GIVEN PASSAGE:
__________________________________________________

Browsing all posts in "Truth".

Sep 29th
Thursday

Don’t know why but this innocuous Facebook pic kinda spoke to me
(not like, face to face but . . . )
Lord knows, I am guilty as charged.

How about you?

~m

May 10th
Tuesday

Waiting to be forgiven is a lonely and melancholy place.
Taking the train to wherever might just suffice.
For tonight . . .

~m

Aug 26th
Thursday

I’ve de-activated my Facebook account because I go there when
I really should be doing other things.
I’m a great one for talking about all my writing goals and how I’m achieving them
but truth be told, I get sidetracked by things that are too easy to do.
Like Facebook.
Like Twitter.
Like Youtube. (that’s a tough one)
No more posting funny pictures.
No more posting really cool links.
No more fucking around with stuff that will ultimately get me nowhere.
Real fast.
I’ve finally come to the realization that if I want to write a damn book, I need to write.
Period.
No distractions.
No games.
No Facebook.
No Twitter.
And NO YOUTUBE.
Kind of like a self-imposed ‘Lent’ for writers.
And if I truly want to call myself one then that’s what I need to do.

__________________________________________________

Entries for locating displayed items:
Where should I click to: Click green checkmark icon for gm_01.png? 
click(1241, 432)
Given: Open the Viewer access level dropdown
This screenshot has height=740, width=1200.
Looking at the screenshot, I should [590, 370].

__________________________________________________

PROBLEMS:
a - Summarize the blog excerpt in two sentences.
b - Reproduce the blog excerpt from "Like Facebook." to "No distractions.", substituting "interruptions" for "distractions".
These entries have no connection to the blog excerpt.

ANSWERS TO THE PROBLEMS:
a - In two short posts, the writer shares a Facebook picture that felt personally relevant, admitting to being "guilty as charged," and describes waiting to be forgiven as a lonely and melancholy place. In the longest post, the writer deactivates Facebook after getting sidetracked from writing goals and vows to give up Facebook, Twitter, and YouTube, calling it a self-imposed "Lent" for writers.

b -
Like Facebook.
Like Twitter.
Like Youtube. (that’s a tough one)
No more posting funny pictures.
No more posting really cool links.
No more fucking around with stuff that will ultimately get me nowhere.
Real fast.
I’ve finally come to the realization that if I want to write a damn book, I need to write.
Period.
No interruptions.